* _EXERCISE_
Read through the listing below and return only the lines containing "Uncheck".

* _GIVEN ENTRIES_

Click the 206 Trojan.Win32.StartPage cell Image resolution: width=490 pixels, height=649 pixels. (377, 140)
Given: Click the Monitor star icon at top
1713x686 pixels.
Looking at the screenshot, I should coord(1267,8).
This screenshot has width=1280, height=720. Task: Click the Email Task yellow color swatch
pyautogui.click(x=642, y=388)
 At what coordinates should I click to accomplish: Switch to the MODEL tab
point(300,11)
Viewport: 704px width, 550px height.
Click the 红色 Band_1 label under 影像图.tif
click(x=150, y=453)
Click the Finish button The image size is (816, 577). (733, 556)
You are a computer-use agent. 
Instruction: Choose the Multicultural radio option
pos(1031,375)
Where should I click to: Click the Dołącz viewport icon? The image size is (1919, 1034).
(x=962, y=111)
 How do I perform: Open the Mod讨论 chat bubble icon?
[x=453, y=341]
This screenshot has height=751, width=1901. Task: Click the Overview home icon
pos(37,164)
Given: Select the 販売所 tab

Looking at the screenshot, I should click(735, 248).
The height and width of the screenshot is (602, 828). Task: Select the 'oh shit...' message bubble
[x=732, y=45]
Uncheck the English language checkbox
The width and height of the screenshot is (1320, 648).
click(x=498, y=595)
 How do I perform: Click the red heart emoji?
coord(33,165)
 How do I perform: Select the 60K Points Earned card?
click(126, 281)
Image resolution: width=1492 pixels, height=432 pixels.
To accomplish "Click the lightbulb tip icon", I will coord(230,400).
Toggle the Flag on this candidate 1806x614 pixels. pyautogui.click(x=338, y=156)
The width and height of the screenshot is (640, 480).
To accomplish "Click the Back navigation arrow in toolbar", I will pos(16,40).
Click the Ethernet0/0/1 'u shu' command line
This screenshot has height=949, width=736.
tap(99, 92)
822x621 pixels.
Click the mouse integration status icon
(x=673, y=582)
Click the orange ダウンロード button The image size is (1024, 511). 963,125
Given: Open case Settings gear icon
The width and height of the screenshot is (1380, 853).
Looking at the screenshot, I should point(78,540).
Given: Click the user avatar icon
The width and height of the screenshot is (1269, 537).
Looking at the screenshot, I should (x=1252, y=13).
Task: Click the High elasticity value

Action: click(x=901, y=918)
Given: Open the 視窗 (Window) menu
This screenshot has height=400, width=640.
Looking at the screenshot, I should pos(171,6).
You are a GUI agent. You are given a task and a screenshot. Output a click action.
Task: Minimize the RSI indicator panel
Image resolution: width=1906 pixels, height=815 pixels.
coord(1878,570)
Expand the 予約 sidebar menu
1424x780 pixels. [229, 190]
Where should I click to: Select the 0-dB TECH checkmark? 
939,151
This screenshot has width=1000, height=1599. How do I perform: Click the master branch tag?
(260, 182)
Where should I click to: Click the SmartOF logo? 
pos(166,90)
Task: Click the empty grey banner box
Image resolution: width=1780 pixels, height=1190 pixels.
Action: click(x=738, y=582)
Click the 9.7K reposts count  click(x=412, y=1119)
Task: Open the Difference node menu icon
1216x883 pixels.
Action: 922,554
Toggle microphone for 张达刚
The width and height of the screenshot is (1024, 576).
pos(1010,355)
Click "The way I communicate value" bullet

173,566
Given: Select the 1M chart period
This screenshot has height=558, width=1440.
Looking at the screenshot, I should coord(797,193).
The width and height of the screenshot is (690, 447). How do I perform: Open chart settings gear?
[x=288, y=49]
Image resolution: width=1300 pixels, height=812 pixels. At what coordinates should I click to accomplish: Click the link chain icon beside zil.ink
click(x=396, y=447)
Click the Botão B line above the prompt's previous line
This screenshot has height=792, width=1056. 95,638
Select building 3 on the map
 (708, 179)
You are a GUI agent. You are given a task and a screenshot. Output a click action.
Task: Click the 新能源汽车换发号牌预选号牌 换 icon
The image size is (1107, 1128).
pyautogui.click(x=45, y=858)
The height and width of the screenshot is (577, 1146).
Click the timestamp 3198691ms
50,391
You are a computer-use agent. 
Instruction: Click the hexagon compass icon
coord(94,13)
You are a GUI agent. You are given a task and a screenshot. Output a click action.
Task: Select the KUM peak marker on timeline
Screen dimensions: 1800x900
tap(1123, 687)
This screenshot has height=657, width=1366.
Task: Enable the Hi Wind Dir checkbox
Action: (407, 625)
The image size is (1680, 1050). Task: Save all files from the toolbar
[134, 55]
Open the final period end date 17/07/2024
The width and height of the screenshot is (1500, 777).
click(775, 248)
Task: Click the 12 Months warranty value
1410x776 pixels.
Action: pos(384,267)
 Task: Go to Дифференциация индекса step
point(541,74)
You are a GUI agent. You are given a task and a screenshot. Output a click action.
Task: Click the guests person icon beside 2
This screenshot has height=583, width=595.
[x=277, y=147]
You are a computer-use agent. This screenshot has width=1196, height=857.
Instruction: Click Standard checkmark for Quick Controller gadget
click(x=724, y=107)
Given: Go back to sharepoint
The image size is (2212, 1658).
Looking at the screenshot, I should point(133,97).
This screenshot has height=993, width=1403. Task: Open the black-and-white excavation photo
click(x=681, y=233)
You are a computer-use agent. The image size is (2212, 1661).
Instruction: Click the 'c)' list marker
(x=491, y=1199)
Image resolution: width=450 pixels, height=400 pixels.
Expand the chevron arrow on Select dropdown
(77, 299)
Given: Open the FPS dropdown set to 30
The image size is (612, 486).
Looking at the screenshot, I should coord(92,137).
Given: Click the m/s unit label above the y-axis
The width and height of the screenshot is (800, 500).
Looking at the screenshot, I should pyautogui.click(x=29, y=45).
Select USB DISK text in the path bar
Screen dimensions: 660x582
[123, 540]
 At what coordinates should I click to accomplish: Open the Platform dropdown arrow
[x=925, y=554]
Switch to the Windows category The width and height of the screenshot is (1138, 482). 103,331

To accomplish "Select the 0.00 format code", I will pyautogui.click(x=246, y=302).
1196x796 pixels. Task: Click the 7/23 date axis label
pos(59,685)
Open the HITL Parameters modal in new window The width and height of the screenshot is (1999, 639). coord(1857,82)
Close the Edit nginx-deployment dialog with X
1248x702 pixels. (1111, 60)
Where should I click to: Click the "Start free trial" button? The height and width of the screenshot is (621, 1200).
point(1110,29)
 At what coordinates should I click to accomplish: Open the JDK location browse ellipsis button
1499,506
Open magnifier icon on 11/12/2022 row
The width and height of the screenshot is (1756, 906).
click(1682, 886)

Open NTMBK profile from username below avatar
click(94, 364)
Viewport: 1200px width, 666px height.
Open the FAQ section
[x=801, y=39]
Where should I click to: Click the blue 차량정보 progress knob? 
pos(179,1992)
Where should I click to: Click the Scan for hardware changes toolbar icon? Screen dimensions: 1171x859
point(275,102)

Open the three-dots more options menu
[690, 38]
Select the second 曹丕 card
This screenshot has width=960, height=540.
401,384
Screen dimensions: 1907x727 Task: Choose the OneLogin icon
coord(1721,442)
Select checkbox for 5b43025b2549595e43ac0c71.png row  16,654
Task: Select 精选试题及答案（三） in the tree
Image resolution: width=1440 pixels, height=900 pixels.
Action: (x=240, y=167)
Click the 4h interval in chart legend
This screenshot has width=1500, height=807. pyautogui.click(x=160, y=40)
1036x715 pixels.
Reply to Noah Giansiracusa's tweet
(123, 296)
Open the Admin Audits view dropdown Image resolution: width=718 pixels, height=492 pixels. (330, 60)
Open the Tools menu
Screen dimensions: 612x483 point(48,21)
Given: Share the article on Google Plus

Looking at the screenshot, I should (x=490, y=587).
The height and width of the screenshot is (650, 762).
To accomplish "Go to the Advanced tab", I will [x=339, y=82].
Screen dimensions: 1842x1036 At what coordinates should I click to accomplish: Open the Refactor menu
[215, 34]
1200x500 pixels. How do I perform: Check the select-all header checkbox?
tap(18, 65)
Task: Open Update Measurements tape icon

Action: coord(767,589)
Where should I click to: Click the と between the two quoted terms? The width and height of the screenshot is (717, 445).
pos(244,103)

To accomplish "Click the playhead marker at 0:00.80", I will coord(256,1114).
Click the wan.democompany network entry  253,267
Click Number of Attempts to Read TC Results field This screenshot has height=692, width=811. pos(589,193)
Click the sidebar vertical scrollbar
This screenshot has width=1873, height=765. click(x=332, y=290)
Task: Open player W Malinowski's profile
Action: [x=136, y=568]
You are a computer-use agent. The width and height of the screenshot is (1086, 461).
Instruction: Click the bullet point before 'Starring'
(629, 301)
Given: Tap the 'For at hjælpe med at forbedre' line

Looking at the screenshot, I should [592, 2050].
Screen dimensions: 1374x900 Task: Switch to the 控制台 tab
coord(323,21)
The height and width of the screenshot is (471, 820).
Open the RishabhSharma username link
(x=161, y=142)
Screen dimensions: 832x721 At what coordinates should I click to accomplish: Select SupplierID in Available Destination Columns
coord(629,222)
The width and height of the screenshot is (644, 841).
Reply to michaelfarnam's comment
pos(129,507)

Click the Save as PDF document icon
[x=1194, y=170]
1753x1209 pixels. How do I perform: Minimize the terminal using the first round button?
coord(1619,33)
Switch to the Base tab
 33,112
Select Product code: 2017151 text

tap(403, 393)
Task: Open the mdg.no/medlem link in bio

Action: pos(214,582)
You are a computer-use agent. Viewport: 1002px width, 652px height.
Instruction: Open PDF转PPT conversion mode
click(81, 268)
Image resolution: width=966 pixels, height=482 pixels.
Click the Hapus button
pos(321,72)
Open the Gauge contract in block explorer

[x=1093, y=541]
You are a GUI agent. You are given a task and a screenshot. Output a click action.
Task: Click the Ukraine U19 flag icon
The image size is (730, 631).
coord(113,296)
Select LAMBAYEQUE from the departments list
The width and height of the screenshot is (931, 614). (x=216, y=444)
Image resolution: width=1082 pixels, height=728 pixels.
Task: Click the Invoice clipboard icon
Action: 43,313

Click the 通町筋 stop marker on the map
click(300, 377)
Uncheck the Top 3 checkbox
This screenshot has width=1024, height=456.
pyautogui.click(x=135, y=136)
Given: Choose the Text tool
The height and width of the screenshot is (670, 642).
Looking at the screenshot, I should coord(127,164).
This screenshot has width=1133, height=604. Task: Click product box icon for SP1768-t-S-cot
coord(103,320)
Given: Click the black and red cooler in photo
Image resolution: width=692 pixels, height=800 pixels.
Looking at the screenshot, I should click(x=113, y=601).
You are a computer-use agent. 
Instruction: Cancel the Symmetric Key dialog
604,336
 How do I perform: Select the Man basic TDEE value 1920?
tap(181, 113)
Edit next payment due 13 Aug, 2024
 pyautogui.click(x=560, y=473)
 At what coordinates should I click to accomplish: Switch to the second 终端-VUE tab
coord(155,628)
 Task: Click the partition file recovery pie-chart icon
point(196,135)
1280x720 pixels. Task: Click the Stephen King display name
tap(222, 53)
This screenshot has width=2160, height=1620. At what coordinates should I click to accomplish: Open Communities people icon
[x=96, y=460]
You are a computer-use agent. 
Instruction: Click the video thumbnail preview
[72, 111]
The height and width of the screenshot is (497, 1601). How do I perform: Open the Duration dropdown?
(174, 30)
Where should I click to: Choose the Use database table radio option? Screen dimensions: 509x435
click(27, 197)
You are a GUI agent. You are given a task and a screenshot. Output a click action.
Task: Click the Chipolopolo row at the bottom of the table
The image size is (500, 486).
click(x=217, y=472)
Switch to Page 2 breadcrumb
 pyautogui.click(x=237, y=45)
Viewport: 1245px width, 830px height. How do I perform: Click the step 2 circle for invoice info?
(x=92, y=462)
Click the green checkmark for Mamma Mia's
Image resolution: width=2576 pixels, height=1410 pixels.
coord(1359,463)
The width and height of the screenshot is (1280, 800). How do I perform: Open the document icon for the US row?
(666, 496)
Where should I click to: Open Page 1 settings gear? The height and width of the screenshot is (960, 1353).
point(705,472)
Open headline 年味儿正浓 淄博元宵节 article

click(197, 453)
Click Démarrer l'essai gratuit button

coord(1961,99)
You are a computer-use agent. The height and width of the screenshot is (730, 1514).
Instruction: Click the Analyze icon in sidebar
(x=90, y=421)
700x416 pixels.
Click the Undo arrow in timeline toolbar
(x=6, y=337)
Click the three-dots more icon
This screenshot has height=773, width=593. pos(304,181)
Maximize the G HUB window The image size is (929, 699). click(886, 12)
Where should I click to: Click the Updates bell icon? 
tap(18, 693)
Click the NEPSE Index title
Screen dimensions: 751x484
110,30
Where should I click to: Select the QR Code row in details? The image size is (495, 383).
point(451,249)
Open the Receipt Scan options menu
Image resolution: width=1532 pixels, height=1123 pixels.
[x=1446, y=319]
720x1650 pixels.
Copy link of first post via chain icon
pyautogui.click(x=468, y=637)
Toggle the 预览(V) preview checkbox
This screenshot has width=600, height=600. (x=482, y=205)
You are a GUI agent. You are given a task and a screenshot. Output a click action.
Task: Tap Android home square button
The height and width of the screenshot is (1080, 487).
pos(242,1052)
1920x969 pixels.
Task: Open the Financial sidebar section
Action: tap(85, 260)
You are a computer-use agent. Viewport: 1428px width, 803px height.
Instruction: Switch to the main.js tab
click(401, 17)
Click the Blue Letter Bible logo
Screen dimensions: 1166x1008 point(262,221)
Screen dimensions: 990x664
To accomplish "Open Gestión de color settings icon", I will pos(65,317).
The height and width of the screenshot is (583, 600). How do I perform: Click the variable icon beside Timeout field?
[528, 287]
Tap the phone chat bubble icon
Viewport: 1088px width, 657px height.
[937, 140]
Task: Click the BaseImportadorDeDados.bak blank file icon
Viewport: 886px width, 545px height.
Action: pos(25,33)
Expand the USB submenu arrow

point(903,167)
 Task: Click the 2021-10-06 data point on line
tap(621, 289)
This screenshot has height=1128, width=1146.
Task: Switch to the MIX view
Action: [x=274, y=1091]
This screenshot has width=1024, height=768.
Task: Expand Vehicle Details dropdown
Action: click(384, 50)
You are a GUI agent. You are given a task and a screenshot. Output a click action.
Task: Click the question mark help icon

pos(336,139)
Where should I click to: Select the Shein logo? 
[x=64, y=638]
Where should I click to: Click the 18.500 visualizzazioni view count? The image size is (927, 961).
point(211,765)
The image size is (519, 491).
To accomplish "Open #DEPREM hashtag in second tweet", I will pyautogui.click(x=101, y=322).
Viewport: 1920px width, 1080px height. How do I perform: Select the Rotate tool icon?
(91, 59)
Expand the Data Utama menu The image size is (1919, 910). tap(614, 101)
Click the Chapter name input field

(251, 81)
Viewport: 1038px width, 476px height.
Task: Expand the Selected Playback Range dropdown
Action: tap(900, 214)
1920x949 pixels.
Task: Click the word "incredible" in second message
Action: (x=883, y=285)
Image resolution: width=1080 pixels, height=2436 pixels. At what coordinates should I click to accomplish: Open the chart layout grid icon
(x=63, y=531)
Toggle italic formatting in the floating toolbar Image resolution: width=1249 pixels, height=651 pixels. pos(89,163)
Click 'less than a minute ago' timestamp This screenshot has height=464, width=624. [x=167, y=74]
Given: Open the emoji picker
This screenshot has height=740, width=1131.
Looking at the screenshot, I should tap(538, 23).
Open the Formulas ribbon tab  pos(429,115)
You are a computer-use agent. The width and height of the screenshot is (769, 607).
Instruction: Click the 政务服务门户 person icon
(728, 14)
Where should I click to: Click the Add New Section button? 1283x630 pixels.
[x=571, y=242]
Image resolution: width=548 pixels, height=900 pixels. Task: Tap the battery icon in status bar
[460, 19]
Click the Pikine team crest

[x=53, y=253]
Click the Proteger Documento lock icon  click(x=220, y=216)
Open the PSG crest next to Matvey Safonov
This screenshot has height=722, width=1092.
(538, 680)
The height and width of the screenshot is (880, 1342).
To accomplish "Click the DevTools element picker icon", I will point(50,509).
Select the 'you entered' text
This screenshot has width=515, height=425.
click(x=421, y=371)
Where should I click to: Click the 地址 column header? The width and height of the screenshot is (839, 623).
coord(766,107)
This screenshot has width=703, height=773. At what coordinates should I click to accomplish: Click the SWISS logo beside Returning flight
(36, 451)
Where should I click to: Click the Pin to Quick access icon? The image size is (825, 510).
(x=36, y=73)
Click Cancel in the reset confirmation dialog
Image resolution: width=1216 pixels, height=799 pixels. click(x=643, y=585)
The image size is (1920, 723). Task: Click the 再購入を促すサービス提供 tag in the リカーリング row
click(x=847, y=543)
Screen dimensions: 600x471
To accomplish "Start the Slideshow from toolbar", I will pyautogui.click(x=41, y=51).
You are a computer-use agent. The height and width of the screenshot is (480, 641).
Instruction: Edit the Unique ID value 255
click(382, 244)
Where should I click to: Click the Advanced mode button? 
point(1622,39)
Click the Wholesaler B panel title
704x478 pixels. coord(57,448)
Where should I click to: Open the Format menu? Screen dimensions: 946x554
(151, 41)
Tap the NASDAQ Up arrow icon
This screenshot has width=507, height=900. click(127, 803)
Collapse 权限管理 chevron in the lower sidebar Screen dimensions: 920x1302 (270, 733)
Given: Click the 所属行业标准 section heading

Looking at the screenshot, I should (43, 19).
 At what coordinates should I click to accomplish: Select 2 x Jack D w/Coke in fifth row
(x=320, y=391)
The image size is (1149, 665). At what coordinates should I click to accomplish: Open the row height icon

* _REPLY TO THE EXERCISE_
Uncheck the English language checkbox
Uncheck the Top 3 checkbox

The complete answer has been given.